## What the task requires
Copy out the items below, swapping "Choose" for "Select" and leaving everything else untouched.

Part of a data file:
#####

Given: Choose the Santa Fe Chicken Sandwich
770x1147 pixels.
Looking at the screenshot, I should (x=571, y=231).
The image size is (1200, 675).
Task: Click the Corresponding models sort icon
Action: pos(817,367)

#####

## Final result
Given: Select the Santa Fe Chicken Sandwich
770x1147 pixels.
Looking at the screenshot, I should (x=571, y=231).
The image size is (1200, 675).
Task: Click the Corresponding models sort icon
Action: pos(817,367)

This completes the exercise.